- _DOCUMENT_
*-*-*
It turns out that while most Taylor series are not geometric series, we can compare any Taylor series to a geometric series in order to determine an interval of $$x$$-values for which the Taylor series converges. To see how we approach this issue, we consider a particular function for which we know its Taylor polynomials and determine the $$x$$-values for which its Taylor series should converge.
We let $$f(x) = \ln(1+x)$$ and work to determine whether or not the Taylor series is geometric in order to investigate the $$x$$-values for which the series appears to converge. In Example 8.2.6, we found that the general degree $$n$$ Taylor polynomial centered at $$a = 0$$ for $$f(x) = \ln(1+x)$$ is
\begin{equation*} T_n(x) = x - \frac{1}{2}x^2 + \frac{1}{3}x^3 - \cdots + (-1)^{n-1}\frac{1}{n}x^n\text{.} \end{equation*}
This pattern thus allows us to see that the Taylor series for $$f(x)\text{,}$$ centered at $$a = 0\text{,}$$ is
\begin{align*} T_f(x) =\mathstrut \amp \sum_{k=1}^{\infty} (-1)^{k-1}\frac{1}{k}x^k\\ =\mathstrut \amp x - \frac{1}{2}x^2 + \frac{1}{3}x^3 - \cdots + (-1)^{n-1}\frac{1}{n}x^n + \cdots\text{.} \end{align*}
Unlike the Taylor series for the function $$\frac{1}{1-x}\text{,}$$ the Taylor series for $$f(x) = \ln(1+x)$$ turns out to not be geometric, so we introduce some new ideas to think about the $$x$$-values for which we expect the series to converge.
For a series to be geometric, it must have a constant ratio between the terms. In $$T_f(x)\text{,}$$ the general $$n$$th term is
\begin{equation*} a_n(x) = (-1)^{n-1}\frac{1}{n}x^n \end{equation*}
so the $$(n+1)$$st term is
\begin{equation*} a_{n+1}(x) = (-1)^{n}\frac{1}{n+1}x^{n+1} \text{.} \end{equation*}
If we consider the ratio of these consecutive terms and call that quantity $$r_n(x)\text{,}$$ we find that
\begin{equation*} r_n(x) = \frac{a_{n+1}(x)}{a_n(x)} = \frac{(-1)^{n}\frac{1}{n+1}x^{n+1}}{(-1)^{n-1}\frac{1}{n}x^n}\text{.} \end{equation*}
We can rewrite this fraction algebraically and simplify it considerably. Grouping the similar terms between the numerator and denominator, we see
\begin{equation*} r_n(x) = \frac{(-1)^{n}}{(-1)^{n-1}} \cdot \frac{n}{n+1} \cdot \frac{x^{n+1}}{x^n}\text{,} \end{equation*}
which allows us to simplify and conclude that
\begin{equation*} r_n(x) = (-1) \cdot \frac{n}{n+1} \cdot x\text{.} \end{equation*}
This tells us the series $$T_f(x)$$ is not geometric since the ratio of consecutive terms depends on $$n\text{.}$$ For example, if we take $$n = 2\text{,}$$ we have
\begin{equation*} r_2(x) = -\frac{2}{3}x\text{,} \end{equation*}
which is the ratio between the third and second terms of $$T_f(x)\text{,}$$ while
\begin{equation*} r_3(x) = -\frac{3}{4}x \end{equation*}
is the ratio between the fourth and third terms. Since the ratio $$r_n(x)$$ depends on $$n\text{,}$$ the series lacks a common ratio between terms.
*-*-*
- _DATA LINES_
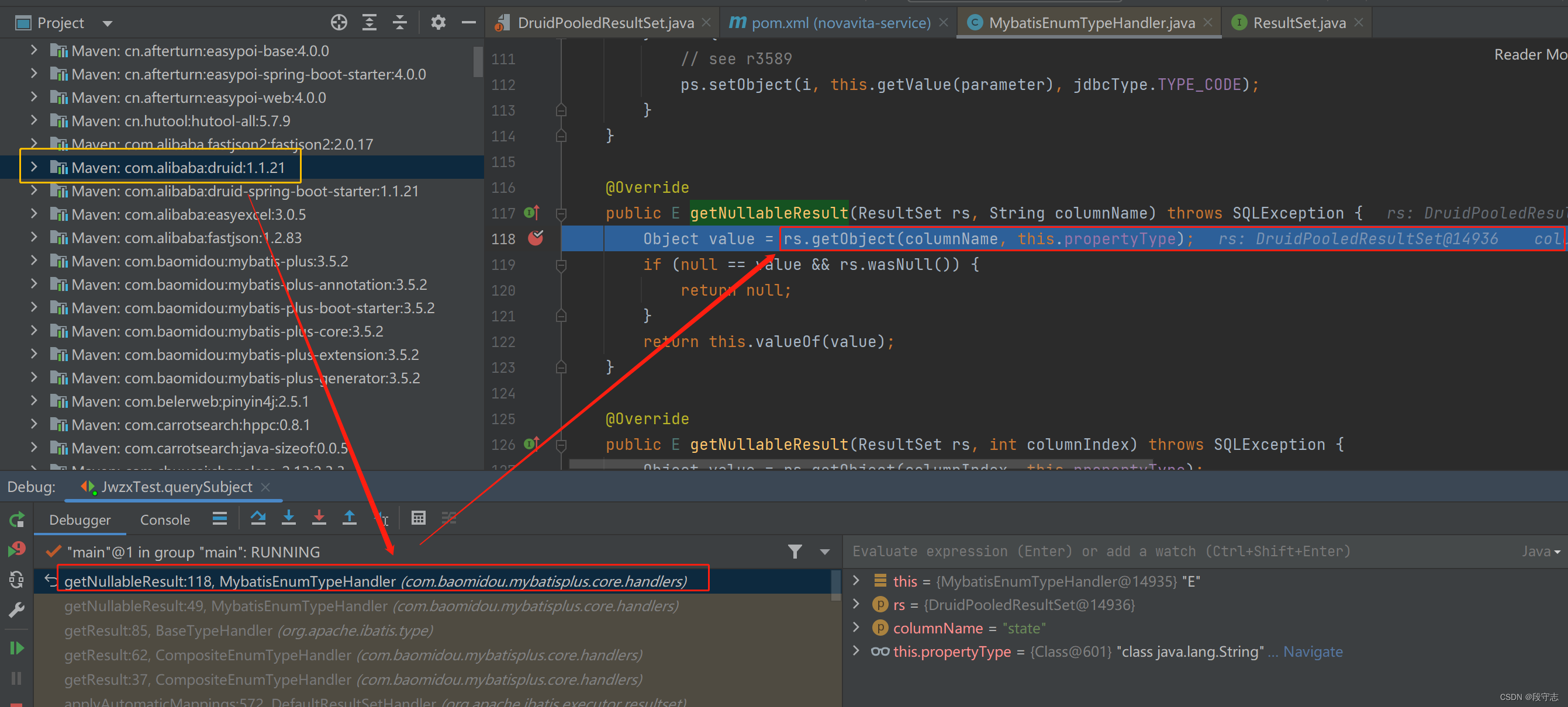Viewport: 1568px width, 707px height.
Task: Expand the rs variable in Variables panel
Action: 856,604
*-*-*
- _SHORT EXERCISE_
In the Taylor series text, change "interval" to "range" and give the portion between "It turns out" and "series should converge.", inclusive.

- _THE OUTPUT_
It turns out that while most Taylor series are not geometric series, we can compare any Taylor series to a geometric series in order to determine an range of $$x$$-values for which the Taylor series converges. To see how we approach this issue, we consider a particular function for which we know its Taylor polynomials and determine the $$x$$-values for which its Taylor series should converge.